Aby otrzymać świadczenie wychowawcze, wystarczy złożyć wniosek, służby samorządowe są w stanie pozyskać dane, mówiące o dochodach rodziny.
- Dyskusja wokół bonów czy specjalnych kart płatniczych to była tylko publiczna wymiana poglądów. Realizacja tego świadczenia odbędzie się przelewem na konto, przekazem lub ewentualnie wypłatą w gotówce. Ufamy rodzinom, a rodzice najlepiej wiedza, jakie są potrzeby dziecka – zadeklarowała minister Elżbieta Rafalska.
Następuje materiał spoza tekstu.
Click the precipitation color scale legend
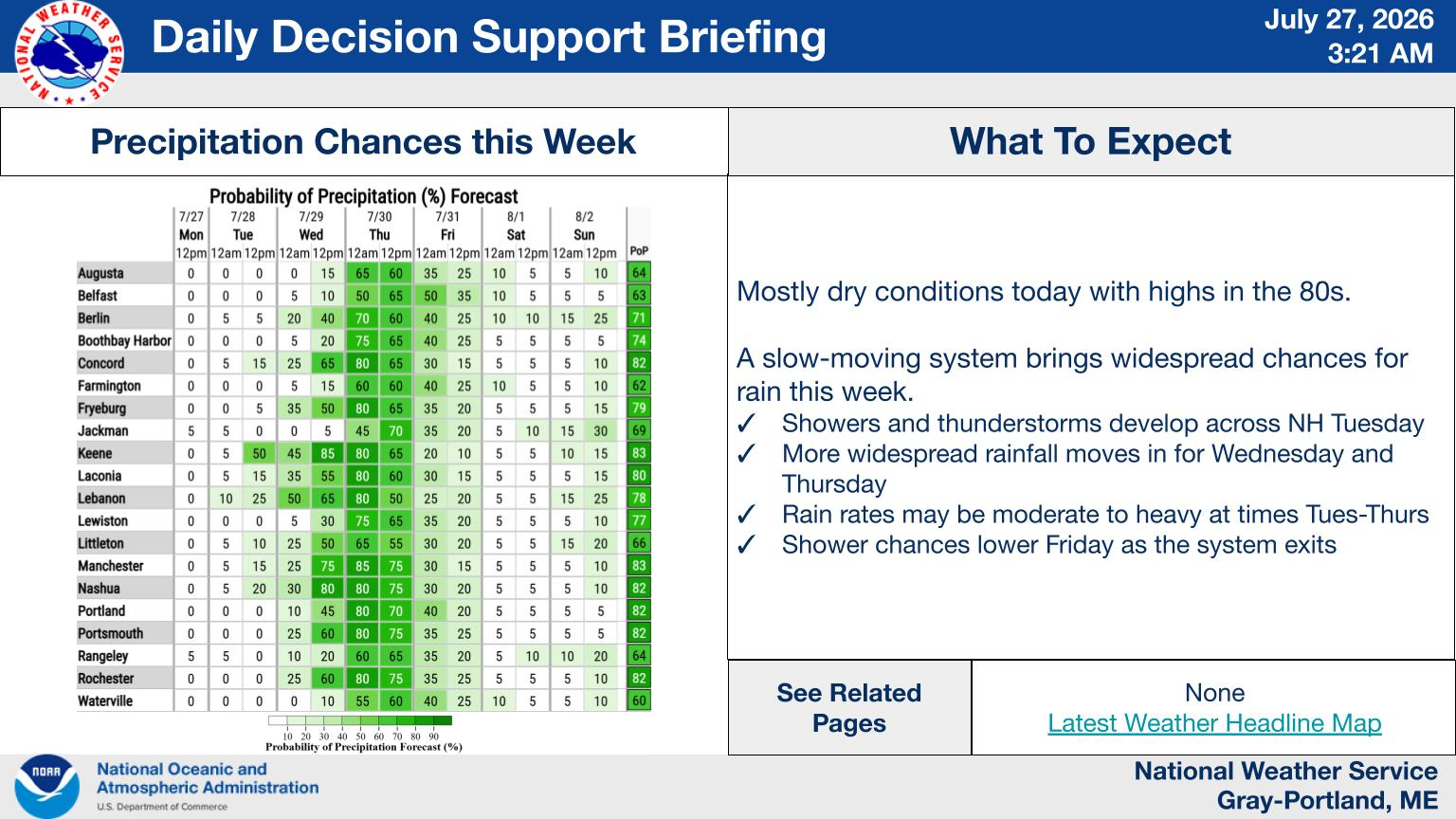 pos(361,726)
W przypadku podejrzenia o marnotrawienie środków, pracownicy pomocy społecznej, po przeprowadzeniu skróconego wywiadu środowiskowego, będą mogli zamienić gotówkę na świadczenie rzeczowe lub usługę – np. podręczniki czy dożywianie. Taką możliwość daje obowiązujący od 10 lat jeden z artykułów ustawy o pomocy społecznej.
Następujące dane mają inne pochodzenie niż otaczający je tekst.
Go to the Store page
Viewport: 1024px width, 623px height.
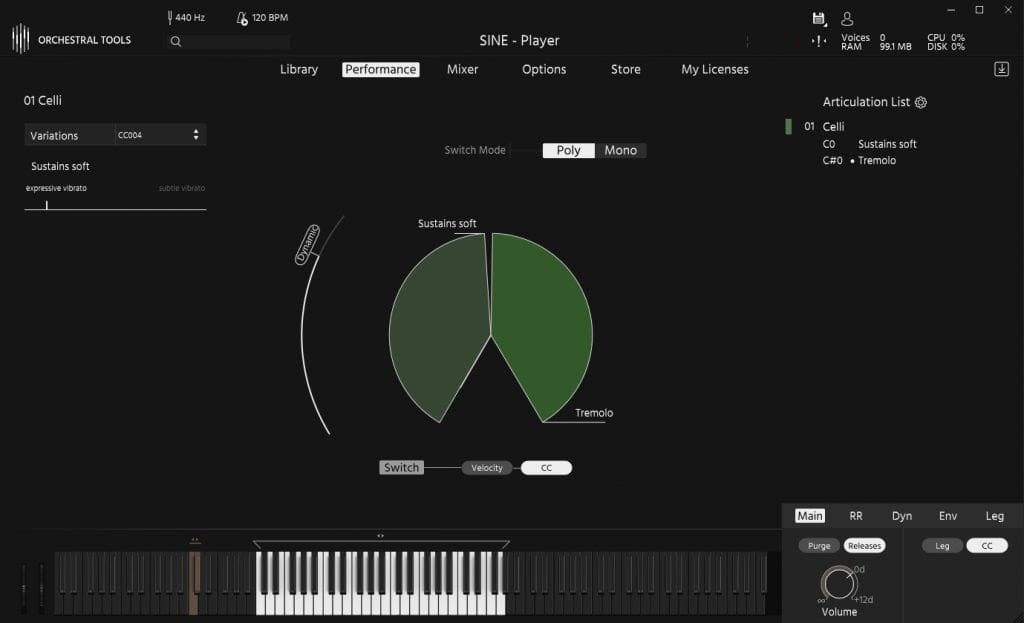click(625, 69)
- Nie chciałabym, aby dyskusja o programie adresowanym do niemal 3 mln rodzin, koncentrowała się wokół istniejącej, ale jednak wąskiej grupy rodzin z problemami – zadeklarowała minister.
Granicą wiekową będzie 18 rok życia. Przedłużenie wypłat np. do czasu zakończenia edukacji, znacznie obciążyłoby budżet.
Pytana o obawy przed nadmiernym obciążeniem samorządów minister Rafalska przypomniała, że mają one dość wysoką prowizję od wypłacanych pieniędzy i otrzymają środki na realizację tego zadania zleconego. Przy okazji zwiększy się budżet samorządów, a co za tym idzie ich zdolność kredytowa. Wnioski będzie można złożyć przez internet, zostaną także zorganizowane specjalne szkolenia dla pracowników, realizujących wypłaty.
- Zawsze są pewne obawy, jeśli jest tyle uprawnionych rodzin, ale chciałabym wierzyć, że się uda. Pewnie będzie jak w życiu, jedni poradzą sobie lepiej, inni gorzej – podsumowała minister Rafalska.